Instructions to follow:
Please output the entries below from the line that contains "Task: Click the chart title text" through the final line, reproduced exactly and alone.

[Records drawn from a dataset]
☆ ☆ ☆ ☆ ☆ ☆ ☆
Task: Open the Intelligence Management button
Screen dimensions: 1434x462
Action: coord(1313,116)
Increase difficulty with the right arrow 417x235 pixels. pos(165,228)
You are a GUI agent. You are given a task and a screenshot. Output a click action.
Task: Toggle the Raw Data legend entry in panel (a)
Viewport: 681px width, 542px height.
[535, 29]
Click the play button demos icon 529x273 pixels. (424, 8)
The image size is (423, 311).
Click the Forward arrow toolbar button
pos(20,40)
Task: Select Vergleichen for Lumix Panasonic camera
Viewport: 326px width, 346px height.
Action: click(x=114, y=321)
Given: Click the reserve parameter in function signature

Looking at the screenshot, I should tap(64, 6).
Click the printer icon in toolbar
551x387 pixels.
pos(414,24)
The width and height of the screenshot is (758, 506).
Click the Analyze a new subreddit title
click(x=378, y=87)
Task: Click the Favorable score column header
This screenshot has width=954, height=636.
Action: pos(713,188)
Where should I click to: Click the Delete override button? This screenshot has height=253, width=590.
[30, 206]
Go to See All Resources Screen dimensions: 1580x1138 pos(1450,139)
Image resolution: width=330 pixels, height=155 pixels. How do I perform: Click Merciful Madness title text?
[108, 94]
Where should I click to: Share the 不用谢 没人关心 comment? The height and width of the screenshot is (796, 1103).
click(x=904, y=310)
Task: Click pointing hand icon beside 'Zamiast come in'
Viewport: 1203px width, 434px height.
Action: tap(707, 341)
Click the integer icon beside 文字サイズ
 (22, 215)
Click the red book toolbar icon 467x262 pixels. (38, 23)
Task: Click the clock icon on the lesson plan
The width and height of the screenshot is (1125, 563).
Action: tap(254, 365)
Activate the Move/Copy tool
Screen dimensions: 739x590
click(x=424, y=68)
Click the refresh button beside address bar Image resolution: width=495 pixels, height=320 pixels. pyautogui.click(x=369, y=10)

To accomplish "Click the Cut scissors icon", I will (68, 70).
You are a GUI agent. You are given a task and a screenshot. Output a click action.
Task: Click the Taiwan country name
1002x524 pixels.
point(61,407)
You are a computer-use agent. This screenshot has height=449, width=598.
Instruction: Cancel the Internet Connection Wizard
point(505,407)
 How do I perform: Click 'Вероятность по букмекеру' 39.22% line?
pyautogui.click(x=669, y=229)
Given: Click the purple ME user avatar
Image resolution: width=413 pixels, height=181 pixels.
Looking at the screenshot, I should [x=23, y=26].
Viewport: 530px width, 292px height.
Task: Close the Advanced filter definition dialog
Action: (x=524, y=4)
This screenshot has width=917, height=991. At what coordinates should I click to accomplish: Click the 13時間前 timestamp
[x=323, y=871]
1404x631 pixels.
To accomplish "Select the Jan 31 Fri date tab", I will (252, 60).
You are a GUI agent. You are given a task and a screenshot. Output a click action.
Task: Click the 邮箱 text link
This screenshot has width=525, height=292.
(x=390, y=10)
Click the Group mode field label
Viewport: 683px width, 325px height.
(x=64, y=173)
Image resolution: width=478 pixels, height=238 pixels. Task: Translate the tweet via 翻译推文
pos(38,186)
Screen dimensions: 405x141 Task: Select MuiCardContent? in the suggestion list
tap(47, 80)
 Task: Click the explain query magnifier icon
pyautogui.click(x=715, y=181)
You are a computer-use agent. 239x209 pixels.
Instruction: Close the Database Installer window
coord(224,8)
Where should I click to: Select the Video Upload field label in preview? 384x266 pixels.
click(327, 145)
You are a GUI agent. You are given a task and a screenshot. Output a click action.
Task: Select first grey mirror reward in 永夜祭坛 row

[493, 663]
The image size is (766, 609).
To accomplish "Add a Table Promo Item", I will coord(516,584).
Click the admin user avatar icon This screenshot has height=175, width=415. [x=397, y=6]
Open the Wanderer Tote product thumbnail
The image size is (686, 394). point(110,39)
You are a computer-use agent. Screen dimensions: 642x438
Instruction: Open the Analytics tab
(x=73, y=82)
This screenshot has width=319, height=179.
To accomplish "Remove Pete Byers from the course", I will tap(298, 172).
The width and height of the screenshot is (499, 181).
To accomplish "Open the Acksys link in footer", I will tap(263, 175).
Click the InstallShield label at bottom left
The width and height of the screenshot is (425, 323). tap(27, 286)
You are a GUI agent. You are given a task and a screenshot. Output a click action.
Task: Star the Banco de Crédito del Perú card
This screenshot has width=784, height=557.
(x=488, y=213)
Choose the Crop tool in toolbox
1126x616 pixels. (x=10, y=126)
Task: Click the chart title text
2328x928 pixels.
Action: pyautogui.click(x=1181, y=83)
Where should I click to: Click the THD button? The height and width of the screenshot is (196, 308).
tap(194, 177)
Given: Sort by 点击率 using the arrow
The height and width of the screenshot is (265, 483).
☆ ☆ ☆ ☆ ☆ ☆ ☆
Written solution:
Task: Click the chart title text
2328x928 pixels.
Action: pyautogui.click(x=1181, y=83)
Where should I click to: Click the THD button? The height and width of the screenshot is (196, 308).
tap(194, 177)
Given: Sort by 点击率 using the arrow
The height and width of the screenshot is (265, 483).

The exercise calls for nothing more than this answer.